I had a major cooler of a hand last night at the Sahara. I had the top full house, and lost to a straight flush. There were only two exact two-card starting hands that had me beat: pocket 5s to make quads on this double-paired board, and the two cards that would complete the only possible straight flush. So, not surprisingly, my opponent and I raised and reraised each other on the river until we were both all in. I thought he might have the same hand I did, or a lower full house, or maybe even the nut flush. I saw the other two possibilties, but didn't want to fall prey to "monsters under the bed" syndrome. So I lost nearly all my chips.

I'm telling you this in order to comment about my opponent's reaction. First, when I called his all-in bet, I immediately showed my cards, without waiting for him. I don't usually do that, but just felt like it here. He gave me a mild slow-roll by issuing this speech before the reveal: "I have to apologize to you for this, sir." Then he showed the stone-cold nuts.

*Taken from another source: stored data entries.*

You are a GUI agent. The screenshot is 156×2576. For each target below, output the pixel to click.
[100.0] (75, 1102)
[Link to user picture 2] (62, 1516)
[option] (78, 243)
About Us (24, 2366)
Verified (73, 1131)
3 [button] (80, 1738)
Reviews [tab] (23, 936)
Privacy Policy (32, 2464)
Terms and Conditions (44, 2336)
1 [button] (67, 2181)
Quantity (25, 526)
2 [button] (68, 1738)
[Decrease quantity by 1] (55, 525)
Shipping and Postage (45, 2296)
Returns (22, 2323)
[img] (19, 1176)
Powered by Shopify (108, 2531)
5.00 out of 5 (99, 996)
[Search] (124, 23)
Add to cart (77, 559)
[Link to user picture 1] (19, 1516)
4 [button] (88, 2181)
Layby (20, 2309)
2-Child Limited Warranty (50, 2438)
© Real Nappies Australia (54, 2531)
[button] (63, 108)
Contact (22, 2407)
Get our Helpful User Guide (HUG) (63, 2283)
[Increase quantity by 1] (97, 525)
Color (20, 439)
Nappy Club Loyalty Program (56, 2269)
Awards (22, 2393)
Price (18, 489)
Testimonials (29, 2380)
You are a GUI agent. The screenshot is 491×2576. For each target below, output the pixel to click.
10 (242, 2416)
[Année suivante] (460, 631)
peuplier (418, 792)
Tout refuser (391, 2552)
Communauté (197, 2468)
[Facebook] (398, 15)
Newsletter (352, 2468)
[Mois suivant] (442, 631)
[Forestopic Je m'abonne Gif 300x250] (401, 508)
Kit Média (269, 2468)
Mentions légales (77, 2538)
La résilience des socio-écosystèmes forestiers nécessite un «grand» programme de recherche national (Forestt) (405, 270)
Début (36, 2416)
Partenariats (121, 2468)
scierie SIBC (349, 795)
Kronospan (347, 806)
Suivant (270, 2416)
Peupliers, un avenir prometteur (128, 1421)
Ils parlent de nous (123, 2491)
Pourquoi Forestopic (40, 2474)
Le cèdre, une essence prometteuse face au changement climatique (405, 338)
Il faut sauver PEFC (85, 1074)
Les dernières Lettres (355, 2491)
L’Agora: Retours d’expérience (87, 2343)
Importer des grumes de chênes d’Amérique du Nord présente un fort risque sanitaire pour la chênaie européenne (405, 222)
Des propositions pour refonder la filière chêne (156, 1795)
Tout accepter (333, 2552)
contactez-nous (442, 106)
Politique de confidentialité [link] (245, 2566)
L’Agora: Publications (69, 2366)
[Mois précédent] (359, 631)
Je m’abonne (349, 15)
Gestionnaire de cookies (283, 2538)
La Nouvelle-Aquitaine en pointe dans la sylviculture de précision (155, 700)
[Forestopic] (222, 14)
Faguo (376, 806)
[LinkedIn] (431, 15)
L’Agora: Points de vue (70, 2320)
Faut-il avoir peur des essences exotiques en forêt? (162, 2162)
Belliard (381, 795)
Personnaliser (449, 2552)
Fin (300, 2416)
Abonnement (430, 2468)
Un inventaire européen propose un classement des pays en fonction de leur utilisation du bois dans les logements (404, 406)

OK, so that was bad enough. But then he kept trying to assuage me. As he was stacking up the chips, and I was counting to see how little I had left, he called out to me to get my attention, then gave me a "nice hand" kind of table thump. He told me I played it fine and just got unlucky. He smiled and tried to get me to smile back.

Bollocks. I hate crap like that. Just leave me alone. You won, you have the money--can't you let it go at that? What are you, my mother or my therapist, feeling some need to make me feel less bad about handing over my stack? I mean, if he is actually feeling guilty about it (and I see no reason that he should--I certainly don't when I come out on the good side of such clashes), then give me the money back to get rid of the shame. But if you're not feeling guilty, then what's all the BS that seems designed to make you feel less bad about it?

Look, dude, you're not a sufficiently skilled emotional manipulator to be able to make such a loss sting any less than it does, so don't bother trying. Maybe I'm the only person in the world who feels this way, but you're adding to my annoyance rather than relieving it. (I doubt that that was his intention--he seemed like a genuinely nice person.) Besides, it's just not your job to make me feel better.

To add to my misery, it made me think of all the stuff I've read from Mike Caro about being the person at the table that the fishies don't much mind losing to--becoming their friend and confidante and supporter and cheerleader, so that they can continue to put their money in bad and not notice or not mind that that's what they're doing. Which made me wonder, "Is that what this guy is doing for me? Does he see me as the live one here, the one that needs TLC so as not to get mad or despondent and leave the game?" Because if that's what he was thinking, well, it just makes me even more irritated.